This post was rejected for the following reason(s):
Low Quality or 101-Level AI Content. There’ve been a lot of new users coming to LessWrong recently interested in AI. To keep the site’s quality high and ensure stuff posted is interesting to the site’s users, we’re currently only accepting posts that meets a pretty high bar. We look for good reasoning, making a new and interesting point, bringing new evidence, and/or building upon prior discussion. If you were rejected for this reason, possibly a good thing to do is read more existing material. The AI Intro Material wiki-tag is a good place, for example. You're welcome to post questions in the latest AI Questions Open Thread.
🔹 Intro:
"AI is advancing rapidly, but one thing still seems missing: a structured way for AI to question its own decisions. Right now, models predict, generate, and act—but they don’t truly reflect before acting. Could self-questioning improve AI alignment, reliability, and safety?"
🔹 Where This Idea Came From (Important Part!):
"I’m not an AI engineer, and I don’t come from a coding background. This concept came from deep discussions between myself, GPT-4, and OpenAI’s models—exploring how structured cognition could improve AI decision-making."
🔹 The Core Idea:
"Humans don’t just act—they hesitate, reconsider, and adjust. Could AI benefit from structured self-reflection?
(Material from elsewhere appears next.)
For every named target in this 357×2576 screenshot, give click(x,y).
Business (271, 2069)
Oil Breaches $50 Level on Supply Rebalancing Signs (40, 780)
Imagine an AI that predicts an output, then runs an internal process to challenge that output before finalizing its action."
🔹 Existing AI Alignment Conversations:
"AI alignment efforts focus on interpretability, corrigibility, and intent alignment. But is part of the problem that AI never pauses to assess its own reasoning?"
🔹 Proposing a Model (Without Going Too Technical):
"I’ve been working on a structured cognition framework (CRIKIT) that introduces predictive validation, memory oversight, and self-questioning. I’m not saying this is the solution, but I’d love to hear thoughts from those who have worked on similar concepts."
🔹 Closing Question:
"Could AI self-reflection (not just interpretability) be the missing link? Or would it just slow AI down without meaningful gains?"